Document extract:
*** Begin section ***

An unfortunate irony was that Parker-Adcock had been preparing to exit the business herself. The team, she tells us, was more than ready. And after 26 years in the same job, she was looking to do something different. She was planning a management buyout that would have left her sons Nathan and Jordan as joint managing directors, with Kim still on hand if needed as a non-executive director.

“Instead, I’ve made my sons redundant,” she says. “That’s not a claim most mothers would be comfortable with. I don’t think it’s really hit me yet. “

In the weeks after OPM’s closure, Parker-Adcock spent much of her time helping the 15 remaining employees find a new role. She received messages from industry friends, offering her support or potential new roles for herself, but she passed these on to members of the team.

“I’ve got to say a huge thank you to everybody who reached out,” she says. “They’ve got no idea, when you’re at your lowest ebb… I don’t necessarily feel like a failure because I don’t believe we were doing anything wrong. We can’t change the world, it’s that simple. At some point, I’d have to call it and it was now.”

And while Parker-Adcock was planning to step away from recruitment, she’s doing her part to assist those affected by the ongoing layoffs. She has been called in on a short-term contract to help with staff who have been made redundant at a prominent UK studio, and is consulting for another games recruitment business. And she has incorporated a new business, KimpaUK, as a success coach.

She is also mentoring The Hub 175 CEO Tanya Kapur and assisting her with the organisation of Game Day X, a one-day expo and conference that runs next week as part of the London Games Festival, and working with VR outsourcer Svaiy Art – all while finalising the liquidation process for OPM.

“I haven’t been this busy in years,” she tells us. “I’ve actually enjoyed having to learn something new. I definitely want to [keep working], although it won’t be another recruitment agency. Not any time soon.”

This leads us to ask what the future holds for games jobs agencies and recruitment in general, with Parker-Adcock suggesting “there’s a reformation happening.”

“I don’t know what games recruitment will look like going forwards,” she says. “Internal recruitment seems to be the thing – every single one of my team members who has left in the past three years has gone internal. So it’s not like there’s anything wrong with how we do things.

*** End section ***

Data for review:
*** Begin section ***

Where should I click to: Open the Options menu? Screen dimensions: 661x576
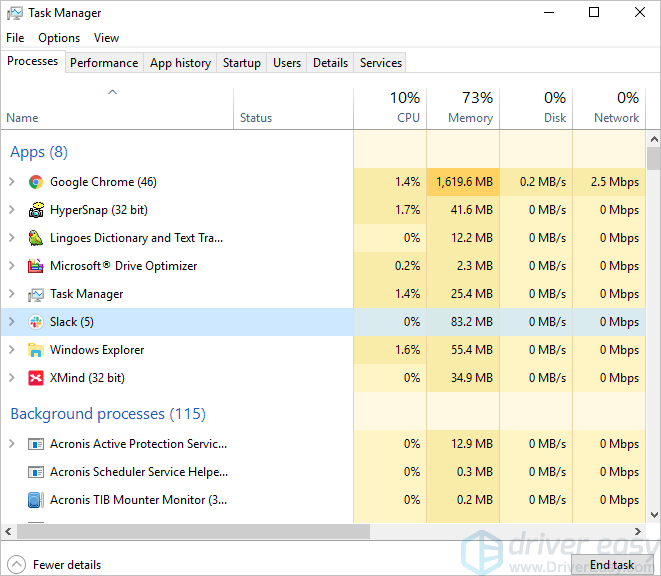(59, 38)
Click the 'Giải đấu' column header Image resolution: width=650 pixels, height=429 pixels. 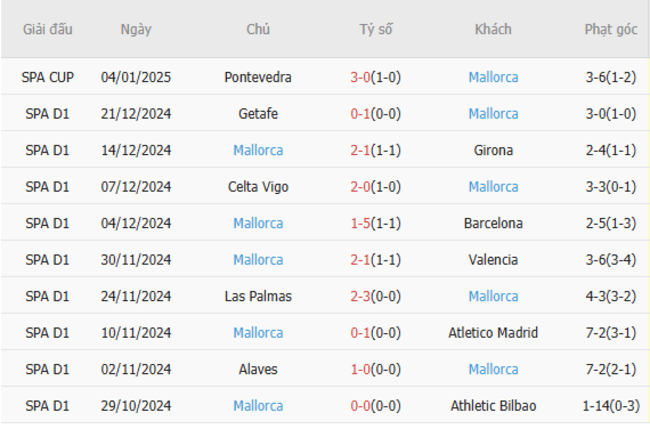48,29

*** End section ***
*** Begin section ***

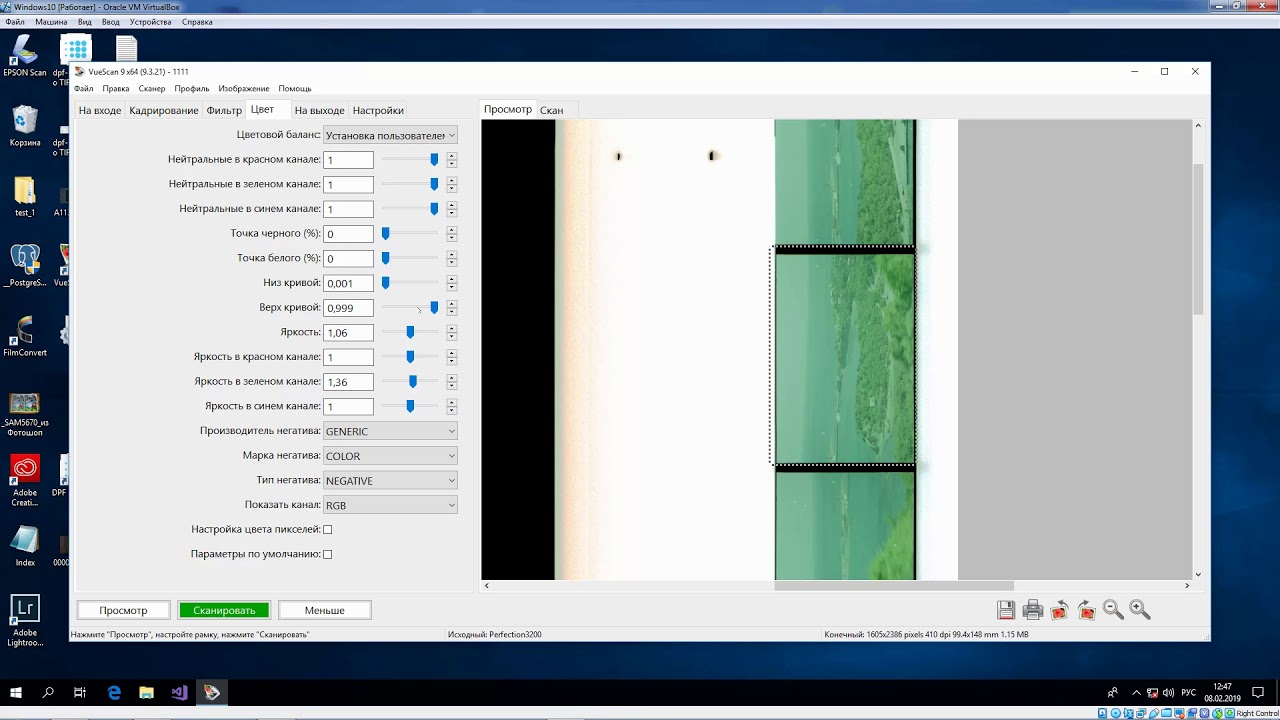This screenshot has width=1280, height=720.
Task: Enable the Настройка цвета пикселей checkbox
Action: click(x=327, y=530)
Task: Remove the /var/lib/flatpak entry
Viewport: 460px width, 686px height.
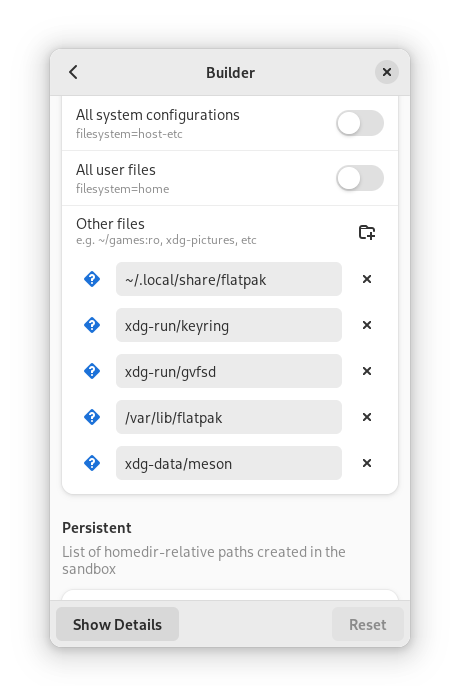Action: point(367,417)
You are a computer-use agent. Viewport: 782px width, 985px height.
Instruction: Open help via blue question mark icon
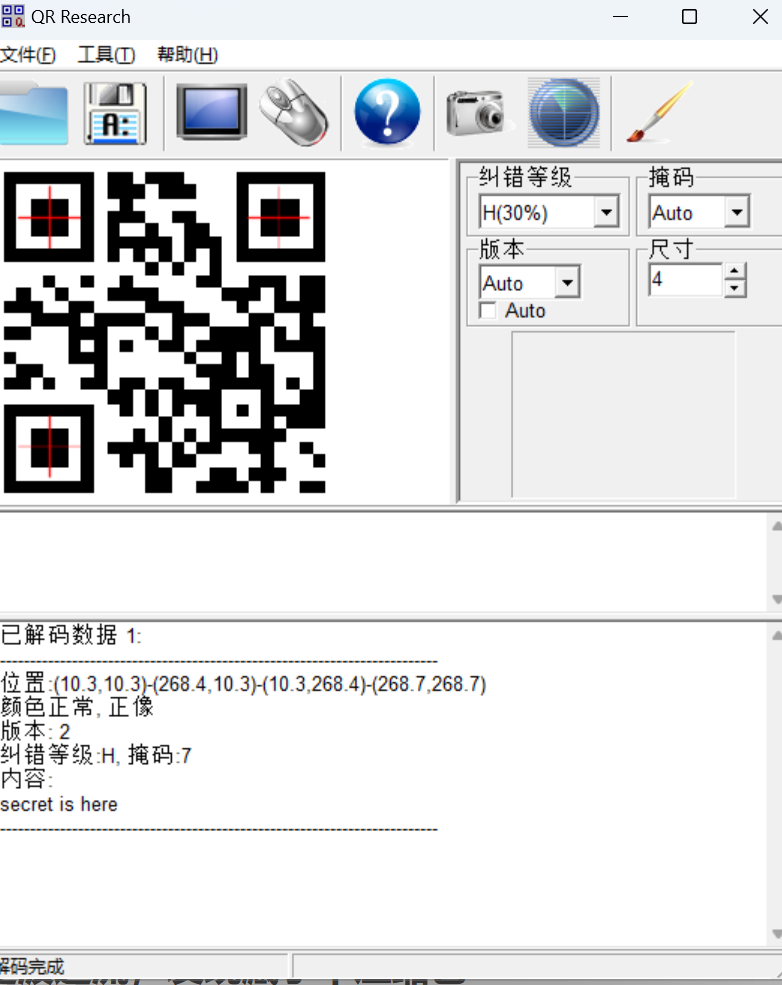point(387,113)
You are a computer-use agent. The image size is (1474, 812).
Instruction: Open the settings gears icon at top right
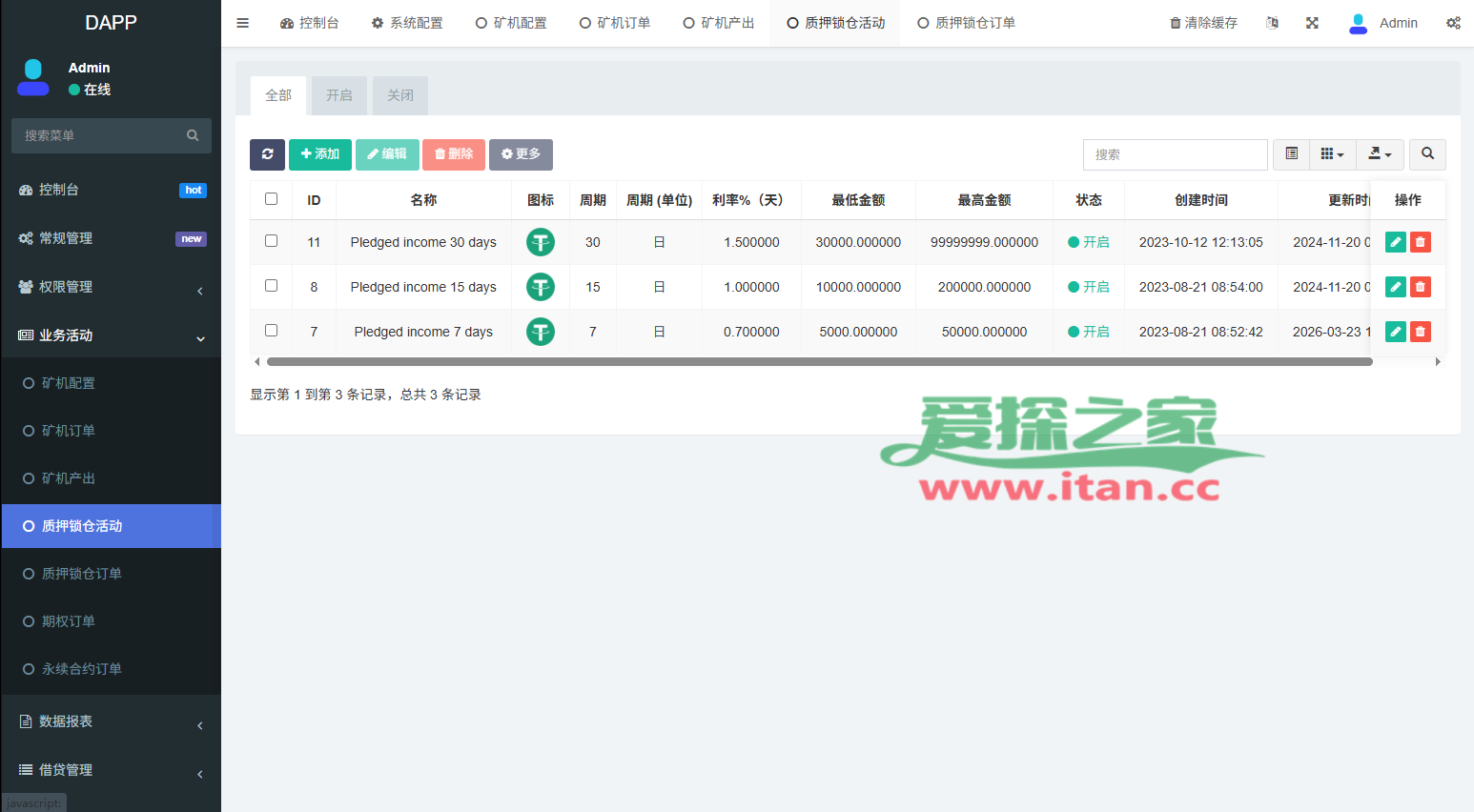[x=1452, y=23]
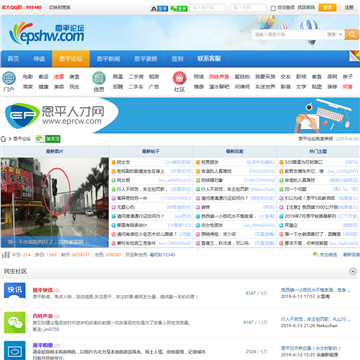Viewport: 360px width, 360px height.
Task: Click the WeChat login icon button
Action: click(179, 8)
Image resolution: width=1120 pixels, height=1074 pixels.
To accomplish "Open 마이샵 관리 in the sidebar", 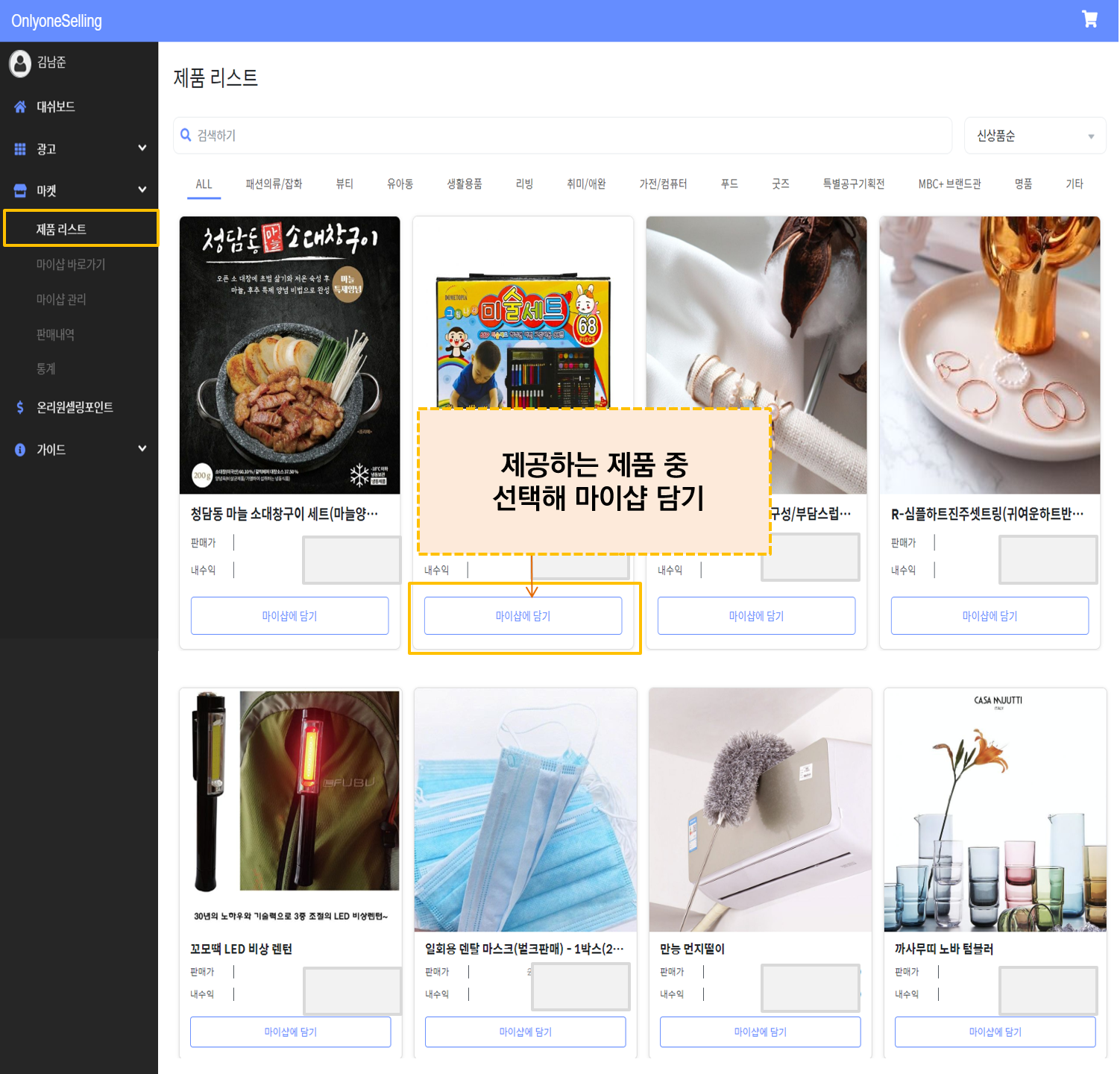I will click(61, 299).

*** End section ***
*** Begin section ***

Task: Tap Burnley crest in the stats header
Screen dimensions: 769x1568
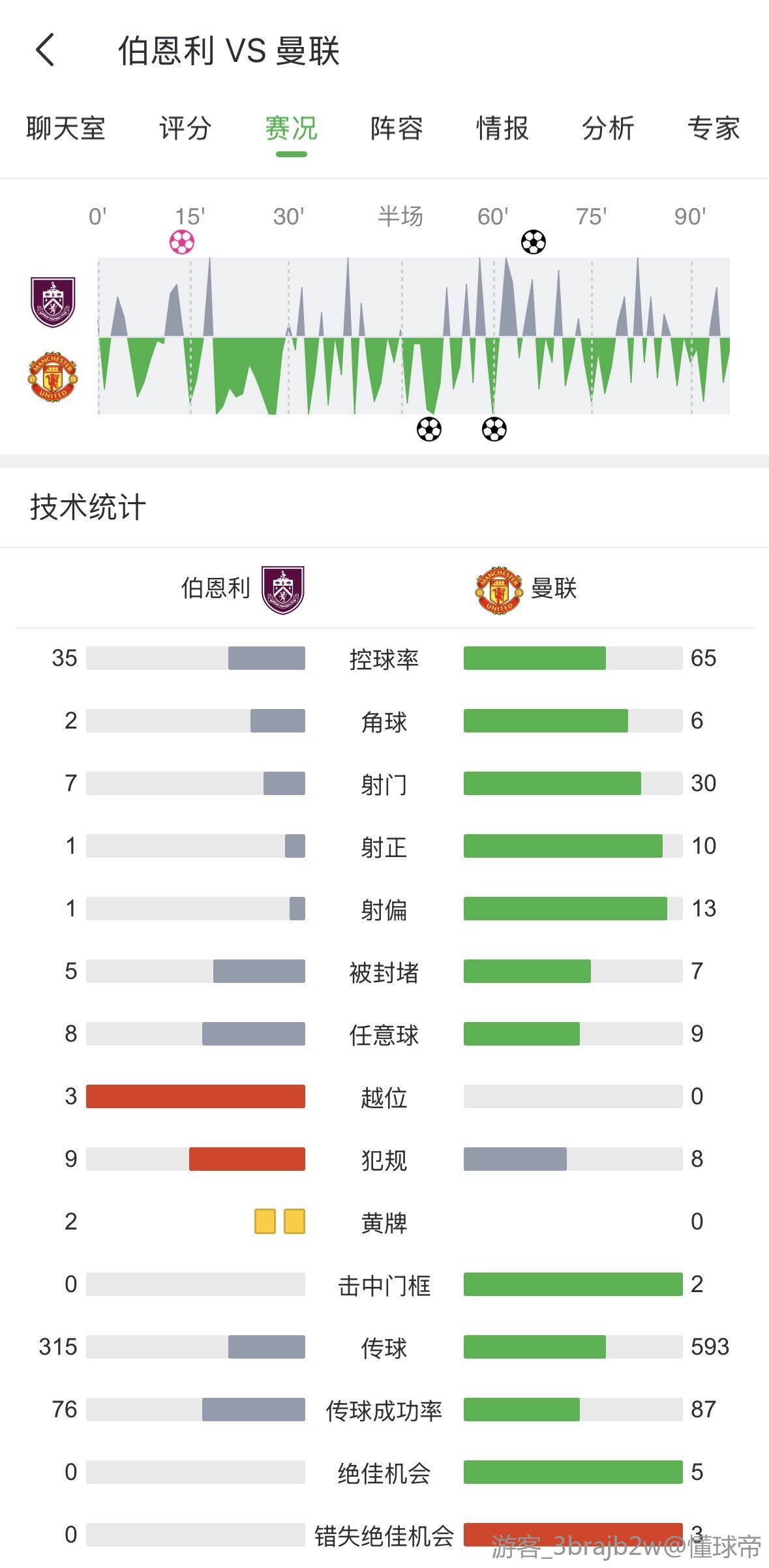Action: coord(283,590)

*** End section ***

What you need to do:
Translate this sentence from the article on games recruitment into Spanish: "In the weeks after OPM’s closure, Parker-Adcock spent much of her time helping the 15 remaining employees find a new role." The material is separate from the text and does not relate to it.

Answer for this exercise:
En las semanas posteriores al cierre de OPM, Parker-Adcock dedicó gran parte de su tiempo a ayudar a los 15 empleados restantes a encontrar un nuevo puesto.